One of my favorite memories of school was when we had the Star Lab visit. The large inflatable gray dome looked like an out-of-place igloo as it took up half of our elementary school gymnasium. Every class was given a one-hour presentation inside the Star Lab. The students crawled inside the small tunnel to sit inside the dome, where a projection of the night sky was cast overhead. We learned about constellations and our solar system during the middle of the day, without having to step foot outside. I loved the mythological stories of the constellations: Queen Cassiopeia hanging upside down in her chair, the belt of the hunter Orion, Cancer the crab that attacked Hercules, and the big bear Ursa Major and small bear Ursa Minor.

 

The stories and science of the Star Lab have remained with me. I took a course in college on astronomy and one of my majors was Classical Civilization: the study of ancient lands and their history, culture, mythology, languages, and texts.

 

I never had an ag in the classroom program visit my elementary school, but I know I would have loved it as a student. I would have loved to learn about all the ways corn is used, including to make ethanol for gasoline and dissolvable packing peanuts. I would have been fascinated by pollinators and the fact that one out of every three bites of food you eat depends on bees. I would have read more about specialty crops grown in Illinois, including pumpkins and horseradish.

 

Like the Star Lab, Cook County Farm Bureau’s ag in the classroom program is an opportunity for students to have a crash course in an interesting subject without having to leave their school building. We call our presentations “in-school field trips,” and I think that the name is fitting. We bring history, science, and agriculture into classrooms.
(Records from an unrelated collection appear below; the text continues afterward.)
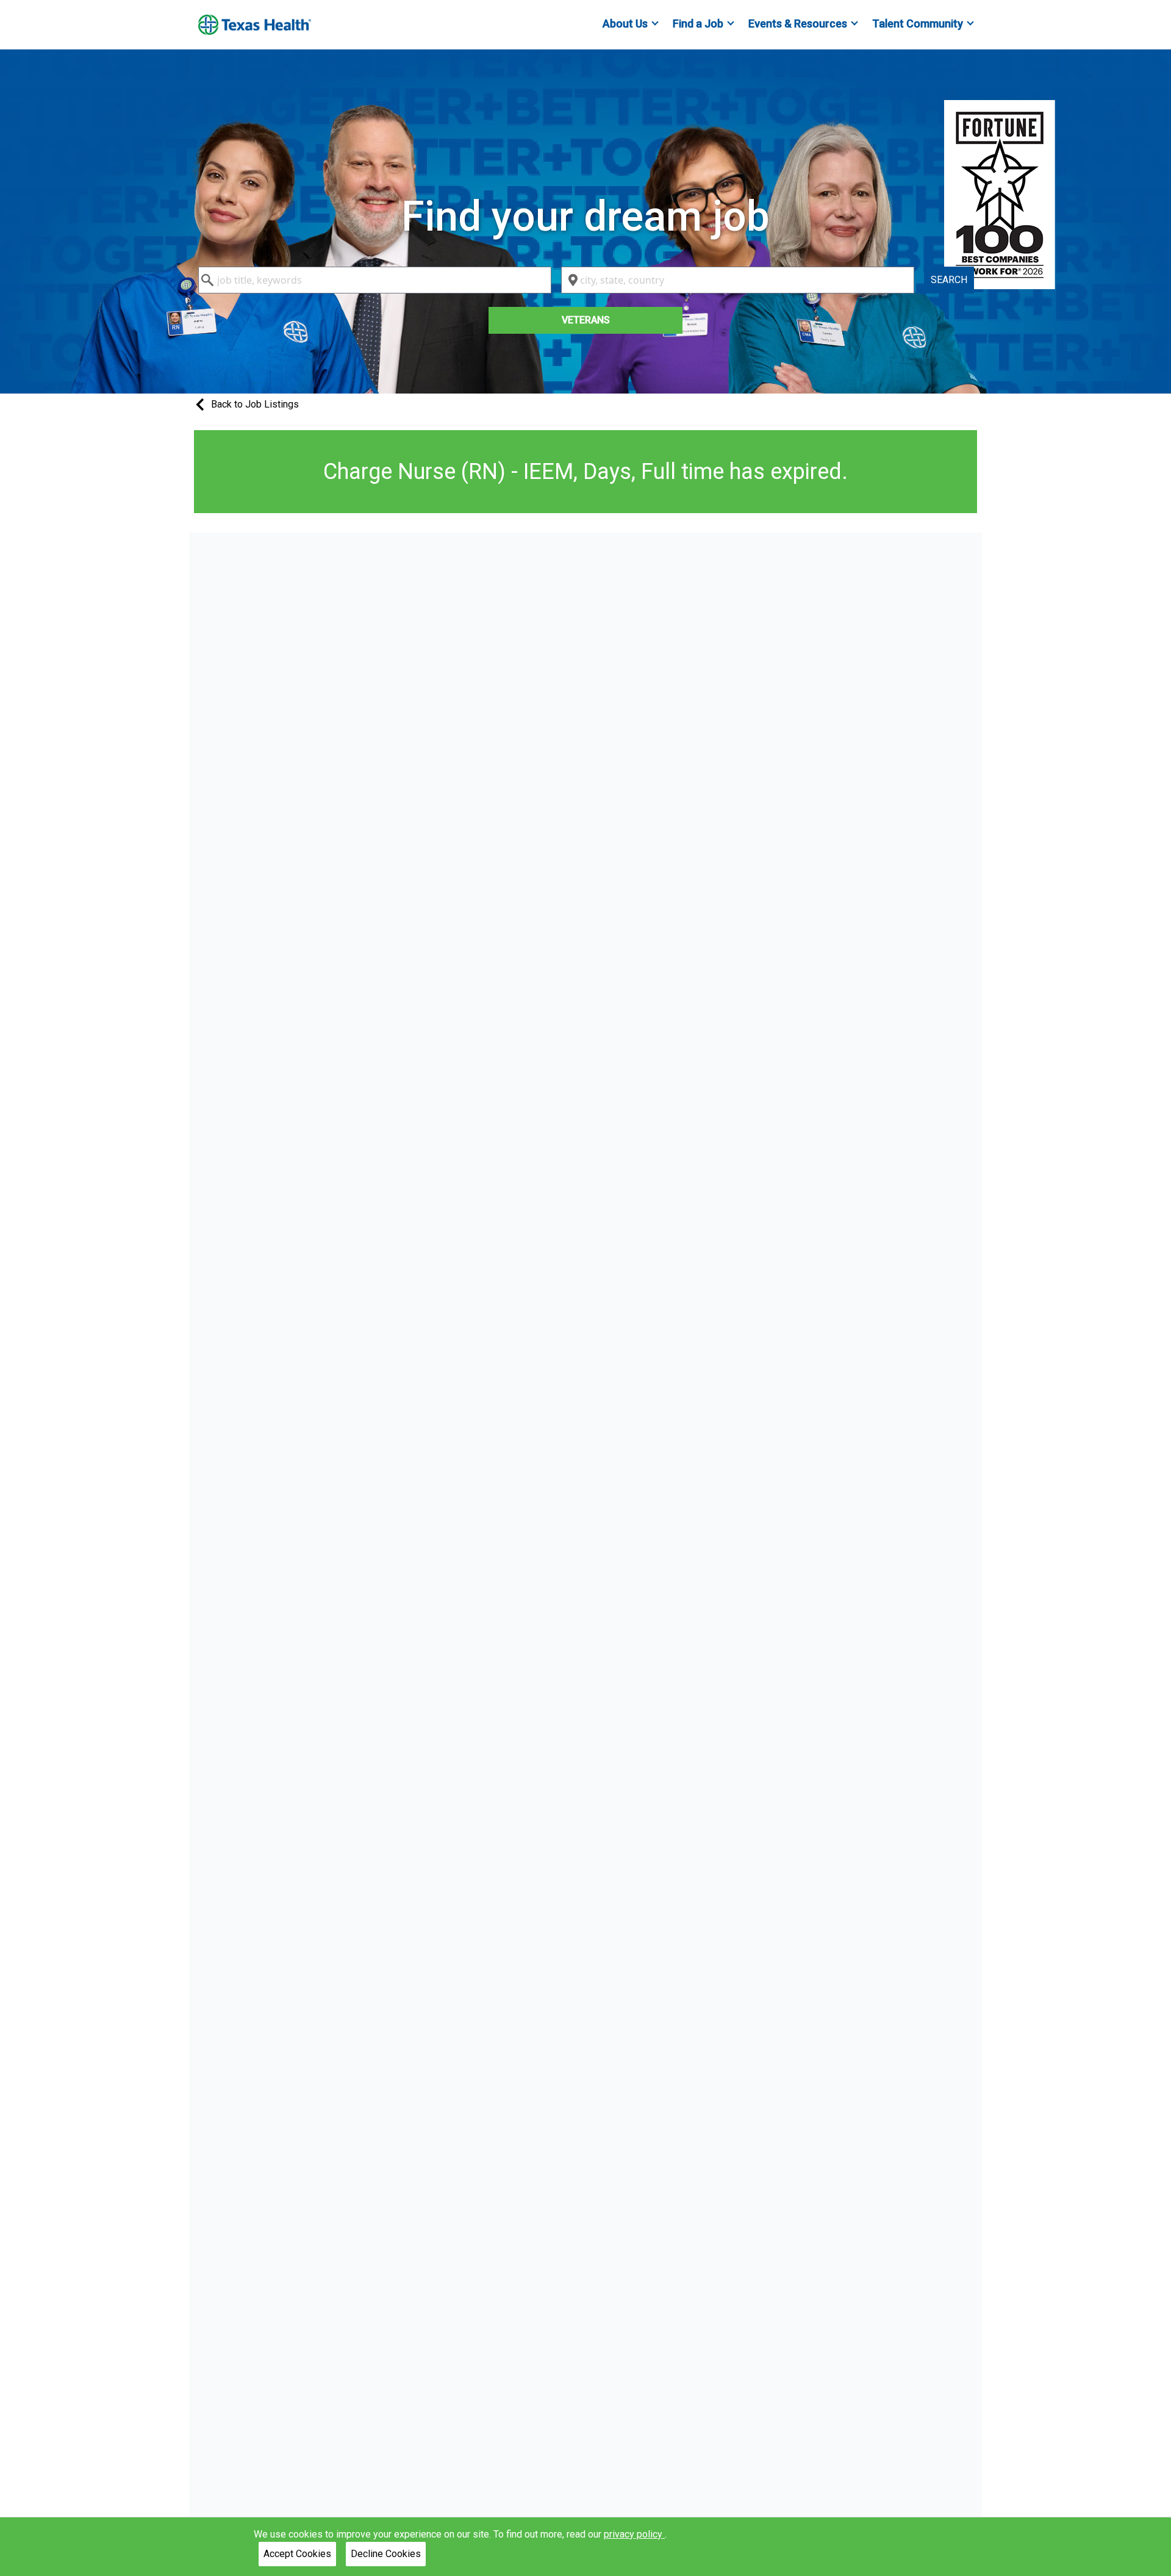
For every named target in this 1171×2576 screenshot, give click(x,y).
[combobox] (374, 280)
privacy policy (634, 2534)
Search (949, 280)
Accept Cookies (297, 2554)
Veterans (586, 320)
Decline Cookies (386, 2554)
Our presenters use a Google slideshow, but they incorporate hands-on activities, science experiments, and interactive games into their presentation.

 

I was able to observe two of our presenters in the classroom in late September. Although I knew all of the material and information they were presenting because I helped create the slideshow, I was enthralled during both presentations. The presenters knew how to gather their audience’s full attention. I wanted to raise my hand and participate along with the students. I wanted to play the games and answer questions.

 

The excitement of the students was infectious, too. After years of remote and hybrid learning, having a classroom visitor was a special occasion. The students were eager to learn, ready to participate, and engaged the entire time.

 

During the presentations, I was also reminded of the joyful energy and precociousness of youth. Comments they made to the presenters included, “What would happen if aliens took all the pigs?,” “My dad eats chicken hearts,” “I’ve never had Lucky Charms,” and “I love engineering! I have two Lego sets at home.” One student guessed that Old MacDonald was the first farmer in Cook County. At the end of a presentation, one student asked the presenter if he gets paid for his presentations “because you did a good job and that was a lot of information.”

 

The goal of our program is to bring agricultural education to students. One in five of those students will one day work in an agriculturally-related career field. They will be chefs, scientists, horticulturalists, truck drivers, grocery store employees, and maybe even farmers. I hope our in-school field trip sparks their curiosity and that they get bitten by the agricultural bug. Maybe they will take an agronomy course in college or major in agricultural science. The opportunities are endless, and so are the possibilities.